Sept ressortissants français ont été condamnés à mort lors de procès qui se sont tenus du 26 au 29 mai 2019, tandis qu’un autre verdict a été reporté. Au moins un accusé a déclaré que les agents irakiens l’avaient torturé, tandis qu’un autre a déclaré qu’ils l’avaient contraint à avouer et à signer un procès-verbal qu’il ne pouvait pas lire. Malgré ces allégations, le ministre français des Affaires étrangères, Jean-Yves Le Drian, a affirmé le 29 mai que les accusés avaient bénéficié de « procès équitables ».
« La France et les autres pays ne devraient pas sous-traiter la gestion de leurs ressortissants soupçonnés de terrorisme à des systèmes judiciaires abusifs », a déclaré Lama Fakih, directrice adjointe pour le Moyen-Orient à Human Rights Watch. « Ces pays ne devraient pas rester les bras croisés pendant que leurs ressortissants sont transférés dans un pays où leurs droits à un procès équitable et à être protégés de la torture sont compromis. »
Ces hommes font partie d’un groupe de détenus étrangers, dont au moins onze Français, que les Forces démocratiques syriennes (FDS) ont transférés du nord-est de la Syrie vers l’Irak début 2019. Dans les cas en question, en raison du risque de torture et d’absence de procès équitables, les transfèrements sont illégaux, a déclaré Human Rights Watch. Ces abus soulignent l’urgence et la nécessité pour les Etats comme la France, qui peuvent garantir des procédures équitables, de veiller à ce que leurs ressortissants puissent retourner dans leur pays. Une fois rentré, tout ressortissant soupçonné de crimes de guerre, de torture ou d’autres crimes internationaux devra faire l’objet d’une enquête, et le cas échéant, de poursuites dans le cadre de procès conformes aux normes internationalement reconnues en matière de procès équitable.
La chambre de Karkh de la Cour pénale centrale d’Irak a condamné à mort sept Français pour leur appartenance à l’EI et reporté au 2 juin le verdict d’un huitième, qui a affirmé au tribunal qu’il avait été torturé. Des sources judiciaires ont déclaré que les autres Français transférés par les FDS depuis la Syrie seraient inculpés et recevraient le verdict du tribunal dans les jours à venir, le 3 juin pour trois d’entre eux.
Un accusé français qui a comparu le 27 mai a déclaré au tribunal que des agents l’avaient torturé en détention, ont rapporté deux observateurs du procès à Human Rights Watch. Le juge présidant la cour a demandé à l’accusé de soulever sa chemise, observé des marques sur son dos et ses épaules, puis ordonné que l’accusé soit examiné par un médecin légiste et comparaisse à nouveau le 2 juin. Le juge n’a pas posé de questions sur le lieu et la date des actes de torture, ni sur la personne qui l’avait commise, ni sur la méthode de torture, a rapporté un observateur.

#####

• EXERCICE ÉCRIT 1:
Répondez aux questions suivantes à partir de l'extrait sur les procès de ressortissants français en Irak :
(a) Entre quelles dates se sont tenus les procès ?
(b) À quelle date le verdict du huitième accusé a-t-il été reporté ?
(c) Qui a transféré les détenus étrangers du nord-est de la Syrie vers l'Irak ?
L'extrait et les entrées proviennent de sources distinctes.

• EXTRAITS DE DONNÉES:
#####

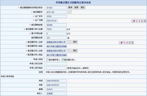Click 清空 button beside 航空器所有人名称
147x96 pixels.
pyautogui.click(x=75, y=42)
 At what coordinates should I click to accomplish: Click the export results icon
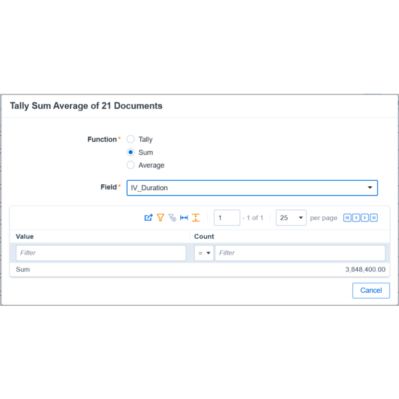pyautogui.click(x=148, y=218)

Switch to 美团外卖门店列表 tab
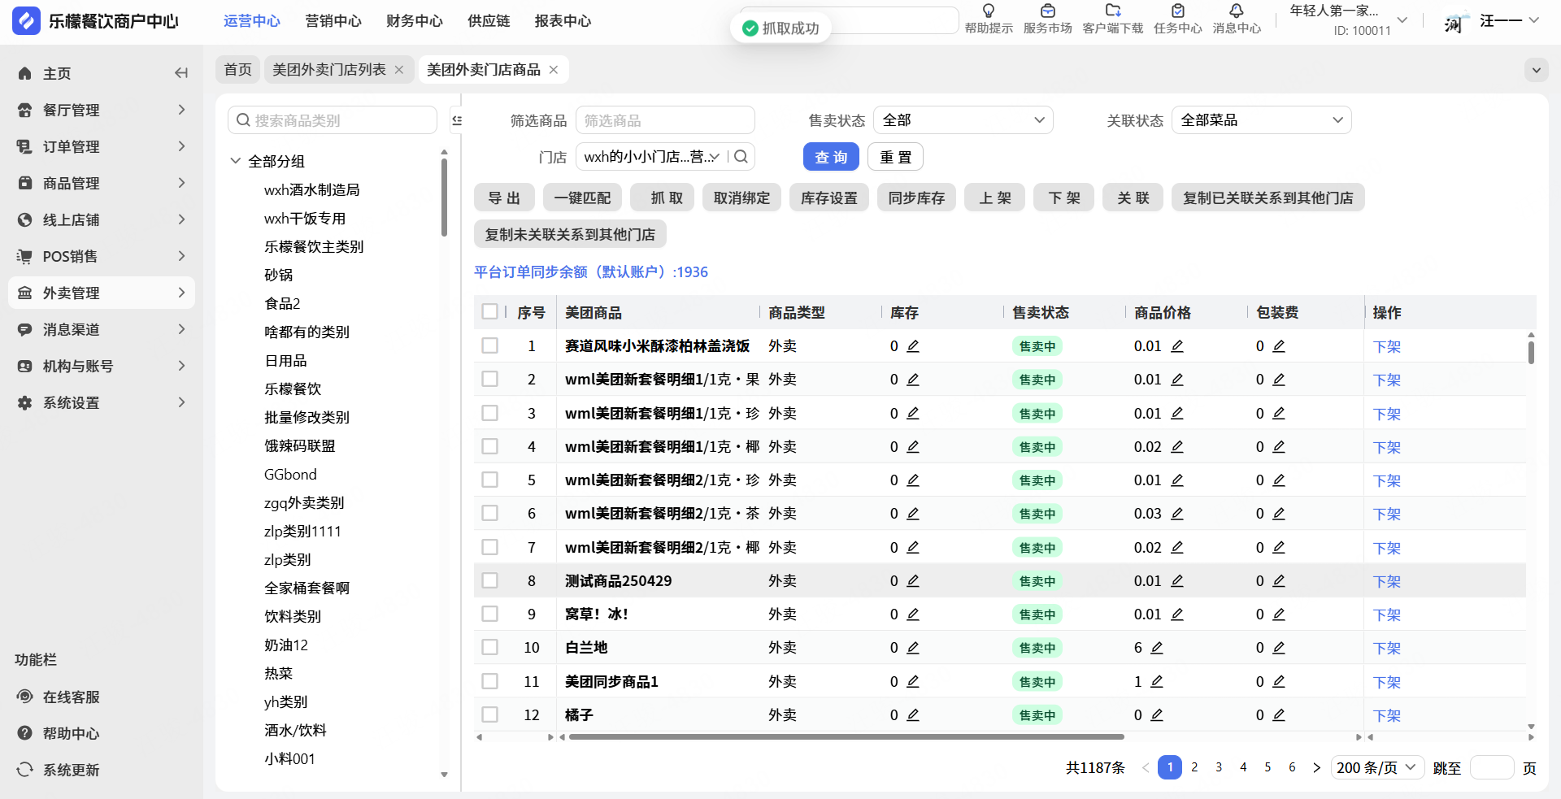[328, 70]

#####

• EXERCICE ÉCRIT 2: Transcrivez sous forme de liste JSON de chaînes les lignes des entrées situées entre celle qui contient « At what coordinates » et la fin des entrées, bornes incluses, à raison d'une chaîne par ligne et sans les lignes vides. Omettez les images.

• RÉPONSE 1:
(a) Du 26 au 29 mai 2019.
(b) Au 2 juin.
(c) Les Forces démocratiques syriennes (FDS).

• RÉPONSE 2:
[
  " At what coordinates should I click to accomplish: Click the export results icon",
  "pyautogui.click(x=148, y=218)",
  "Switch to 美团外卖门店列表 tab",
  "[328, 70]"
]